岡田教育長:これまで児童・生徒の過大規模化につきましては、中村特別支援学校と東俣野特別支援学校は併設の小学校の空き教室を改修するなど、児童・生徒の増加に対応してまいりました。一方、軽度を対象とする上菅田特別支援学校は、特別教室を普通教室に改修し、児童・生徒の増加に対応してきましたが、過大規模化への対応が十分ではありません。さらに、市内全域から児童・生徒が通っていることから、通学時間の長時間化などの課題があります。また、北綱島特別支援学校は、敷地内に空きスペースがなく、建物の構造上においても増築ができないため、児童・生徒の増加への対応が困難な状況となっております。これらの状況を改善するために再編整備計画をつくり、実施に向けて準備を始めたところです。

教育委員会スライド2みわ議員:このスライド(スライド2)をご覧ください。赤い四角は横浜市の学校、赤い丸は今後できる予定の市の学校。青い四角は県立で、青い丸は建設予定の県立学校です。教育委員会が、旭区や青葉区に新たな学校ができるからということで、北綱島特別支援学校の閉校を考えるということが新聞でも報道されておりましたし、私たちも説明を受けておりますが、全く理解できません。
□ □ □ □
§ **設問**
1. 本文の「岡田教育長:これまで児童・生」から「ますが、全く理解できません。」まで(末尾の語句も含む)を、そのまま書き写してください。
2. 本文によると、北綱島特別支援学校で児童・生徒の増加への対応が困難なのはなぜか。一〜三文で説明すること。
これらの記録は、本文を扱う作業とは関係がない。

[収集したデータ項目]
□ □ □ □
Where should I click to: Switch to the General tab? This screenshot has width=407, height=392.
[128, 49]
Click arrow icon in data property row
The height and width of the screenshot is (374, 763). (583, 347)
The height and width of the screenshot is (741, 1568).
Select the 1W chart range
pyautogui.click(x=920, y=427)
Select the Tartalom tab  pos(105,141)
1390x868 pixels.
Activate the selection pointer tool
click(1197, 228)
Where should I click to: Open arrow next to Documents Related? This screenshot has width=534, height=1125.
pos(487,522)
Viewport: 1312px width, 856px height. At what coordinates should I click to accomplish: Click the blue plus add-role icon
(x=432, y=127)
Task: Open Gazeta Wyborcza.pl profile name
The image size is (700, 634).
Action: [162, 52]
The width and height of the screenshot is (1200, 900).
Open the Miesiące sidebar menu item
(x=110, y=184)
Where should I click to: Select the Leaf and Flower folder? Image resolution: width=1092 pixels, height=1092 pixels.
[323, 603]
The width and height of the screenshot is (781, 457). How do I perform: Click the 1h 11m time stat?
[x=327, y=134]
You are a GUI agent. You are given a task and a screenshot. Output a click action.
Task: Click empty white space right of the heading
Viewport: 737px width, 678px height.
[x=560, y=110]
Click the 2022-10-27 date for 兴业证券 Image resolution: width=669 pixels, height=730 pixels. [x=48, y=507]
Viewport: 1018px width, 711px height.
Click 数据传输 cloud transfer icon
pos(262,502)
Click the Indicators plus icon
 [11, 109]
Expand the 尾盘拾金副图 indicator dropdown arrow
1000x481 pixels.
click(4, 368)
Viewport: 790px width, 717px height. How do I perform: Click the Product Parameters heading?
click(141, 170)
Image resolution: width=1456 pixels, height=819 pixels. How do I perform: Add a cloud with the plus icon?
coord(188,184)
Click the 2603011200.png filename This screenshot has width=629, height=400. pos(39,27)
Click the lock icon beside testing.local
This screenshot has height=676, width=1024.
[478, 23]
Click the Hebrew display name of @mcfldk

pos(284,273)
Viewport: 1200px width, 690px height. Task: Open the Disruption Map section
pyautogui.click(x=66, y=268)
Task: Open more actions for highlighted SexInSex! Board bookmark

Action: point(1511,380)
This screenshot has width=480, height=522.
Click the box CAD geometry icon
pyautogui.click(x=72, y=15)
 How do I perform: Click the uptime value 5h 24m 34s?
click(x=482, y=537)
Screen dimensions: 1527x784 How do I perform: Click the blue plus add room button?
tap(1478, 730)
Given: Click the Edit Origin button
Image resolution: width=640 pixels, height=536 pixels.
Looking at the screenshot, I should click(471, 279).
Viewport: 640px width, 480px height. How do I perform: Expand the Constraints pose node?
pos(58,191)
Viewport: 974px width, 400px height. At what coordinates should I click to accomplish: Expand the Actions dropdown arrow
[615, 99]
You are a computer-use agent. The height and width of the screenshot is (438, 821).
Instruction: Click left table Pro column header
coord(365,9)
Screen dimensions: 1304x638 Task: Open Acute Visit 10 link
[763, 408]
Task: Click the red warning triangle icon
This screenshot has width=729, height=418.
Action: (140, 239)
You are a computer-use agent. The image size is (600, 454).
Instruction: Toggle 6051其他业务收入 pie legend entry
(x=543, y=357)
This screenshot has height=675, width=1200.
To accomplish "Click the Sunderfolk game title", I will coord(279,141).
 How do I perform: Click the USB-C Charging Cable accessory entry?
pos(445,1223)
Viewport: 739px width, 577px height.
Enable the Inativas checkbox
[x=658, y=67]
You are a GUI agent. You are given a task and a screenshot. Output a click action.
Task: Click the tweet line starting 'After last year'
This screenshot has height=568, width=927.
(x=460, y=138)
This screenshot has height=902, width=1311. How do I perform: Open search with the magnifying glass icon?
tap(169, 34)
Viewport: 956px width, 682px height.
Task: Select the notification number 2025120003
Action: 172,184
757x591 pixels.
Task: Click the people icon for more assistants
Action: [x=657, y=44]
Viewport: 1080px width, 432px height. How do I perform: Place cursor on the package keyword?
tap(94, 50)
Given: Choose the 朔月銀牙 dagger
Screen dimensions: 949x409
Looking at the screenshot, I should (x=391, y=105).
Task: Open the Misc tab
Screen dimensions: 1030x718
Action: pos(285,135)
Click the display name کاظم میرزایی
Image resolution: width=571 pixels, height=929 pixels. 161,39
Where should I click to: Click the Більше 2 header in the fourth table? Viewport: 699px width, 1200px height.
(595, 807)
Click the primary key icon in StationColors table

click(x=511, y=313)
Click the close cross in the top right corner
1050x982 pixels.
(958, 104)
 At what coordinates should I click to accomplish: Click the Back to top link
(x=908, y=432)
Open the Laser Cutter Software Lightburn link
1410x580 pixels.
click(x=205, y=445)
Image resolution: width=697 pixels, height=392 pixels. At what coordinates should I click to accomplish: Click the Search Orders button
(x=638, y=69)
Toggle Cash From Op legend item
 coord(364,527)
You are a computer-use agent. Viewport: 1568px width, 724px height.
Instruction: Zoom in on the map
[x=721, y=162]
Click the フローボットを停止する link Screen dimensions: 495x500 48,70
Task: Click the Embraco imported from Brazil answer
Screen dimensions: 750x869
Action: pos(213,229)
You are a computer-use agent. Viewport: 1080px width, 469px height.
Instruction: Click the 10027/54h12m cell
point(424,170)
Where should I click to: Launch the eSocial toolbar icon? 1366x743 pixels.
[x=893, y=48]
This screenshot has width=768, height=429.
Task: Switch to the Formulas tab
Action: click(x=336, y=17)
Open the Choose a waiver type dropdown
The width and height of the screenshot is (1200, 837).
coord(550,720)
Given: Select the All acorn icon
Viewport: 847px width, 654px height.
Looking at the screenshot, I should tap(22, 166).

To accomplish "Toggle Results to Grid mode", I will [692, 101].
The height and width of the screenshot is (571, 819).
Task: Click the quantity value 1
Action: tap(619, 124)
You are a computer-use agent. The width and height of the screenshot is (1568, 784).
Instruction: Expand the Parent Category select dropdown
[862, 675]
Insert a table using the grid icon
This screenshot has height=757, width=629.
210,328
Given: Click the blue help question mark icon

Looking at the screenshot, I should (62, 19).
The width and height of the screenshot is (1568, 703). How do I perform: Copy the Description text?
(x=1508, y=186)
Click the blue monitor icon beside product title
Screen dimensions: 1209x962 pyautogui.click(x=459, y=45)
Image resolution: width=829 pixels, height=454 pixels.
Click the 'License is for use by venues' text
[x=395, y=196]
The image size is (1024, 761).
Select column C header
□ □ □ □
§ **解答**
1.
岡田教育長:これまで児童・生徒の過大規模化につきましては、中村特別支援学校と東俣野特別支援学校は併設の小学校の空き教室を改修するなど、児童・生徒の増加に対応してまいりました。一方、軽度を対象とする上菅田特別支援学校は、特別教室を普通教室に改修し、児童・生徒の増加に対応してきましたが、過大規模化への対応が十分ではありません。さらに、市内全域から児童・生徒が通っていることから、通学時間の長時間化などの課題があります。また、北綱島特別支援学校は、敷地内に空きスペースがなく、建物の構造上においても増築ができないため、児童・生徒の増加への対応が困難な状況となっております。これらの状況を改善するために再編整備計画をつくり、実施に向けて準備を始めたところです。

教育委員会スライド2みわ議員:このスライド(スライド2)をご覧ください。赤い四角は横浜市の学校、赤い丸は今後できる予定の市の学校。青い四角は県立で、青い丸は建設予定の県立学校です。教育委員会が、旭区や青葉区に新たな学校ができるからということで、北綱島特別支援学校の閉校を考えるということが新聞でも報道されておりましたし、私たちも説明を受けておりますが、全く理解できません。

2. 敷地内に空きスペースがなく、建物の構造上も増築ができないためである。